For many people in the Texas Piney Woods region, ‘let’s go to the lake!’ means Lake O’ The Pines. This extraordinary reservoir was built primarily for flood control and water supply, but recreation quickly claimed a spot near the front of the line. Over 70 miles of shoreline, including several arms, coves and incoming streams took the place of what had been formerly an ill-defined Big Cypress Bayou. The US Army Corps of Engineers (USACE) planned from the beginning to incorporate several public parks, complete with boat ramps and campsites. Private interests quickly developed resorts and fishing camps above the high water mark. And local municipalities soon had plans for locally-operated parks and boat ramps. Indeed, going to the lake quickly became a favorite pastime for area residents and was soon discovered by vacationing visitors.

Since Ferrell’s Bridge Dam was built in 1956, hundreds of thousands of people have arrived at the four USACE campgrounds in summer to enjoy a week or two of rest and relaxation. Thousands more have come to fish or spend a day swimming and picnicking at the Day Use areas. Retirees have sought out the seasonal RV camps near the lake to put down their winter roots in a more moderate climate.
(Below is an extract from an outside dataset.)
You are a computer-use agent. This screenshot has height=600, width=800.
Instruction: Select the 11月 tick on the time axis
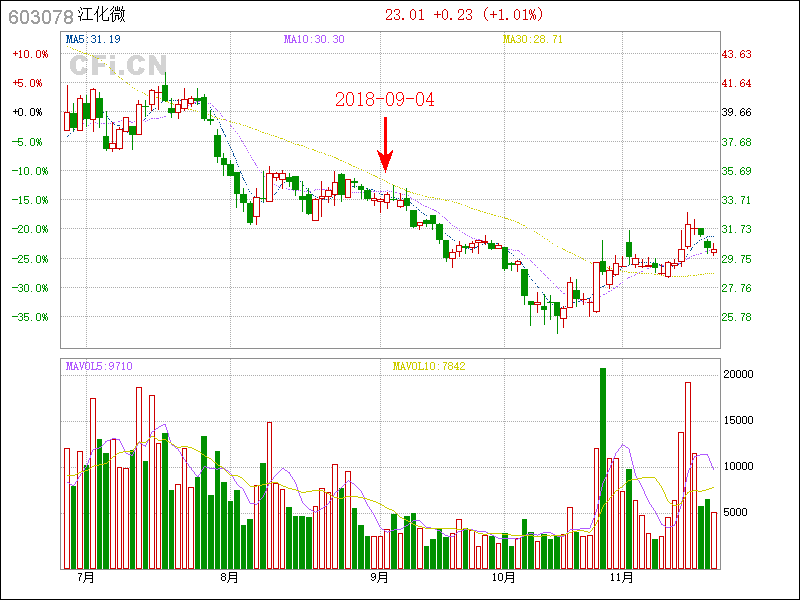pyautogui.click(x=622, y=577)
And boaters flock to the lake to enjoy the wide expanse of water for water skiing, tubing, sailing, windsurfing and pontooning.

Three concession marinas and several commercial facilities associated with the resort camps make boating especially easy. The marinas allow boat launching for a nominal fee, rent boats and pontoons, and sell bait, boat gas and snacks. Repairs are performed and supplies sold. Some also offer RV hook-ups and lakeside motel rooms. The Longview Yacht Club has had facilities on the lake since 1978 and holds regattas and races over the long summer season. Boating can be challenging during periods of low water due to drought, and some areas of the lake hold a large number of stumps. It is wise to check daily water levels and ask questions about specific areas at any of the marinas.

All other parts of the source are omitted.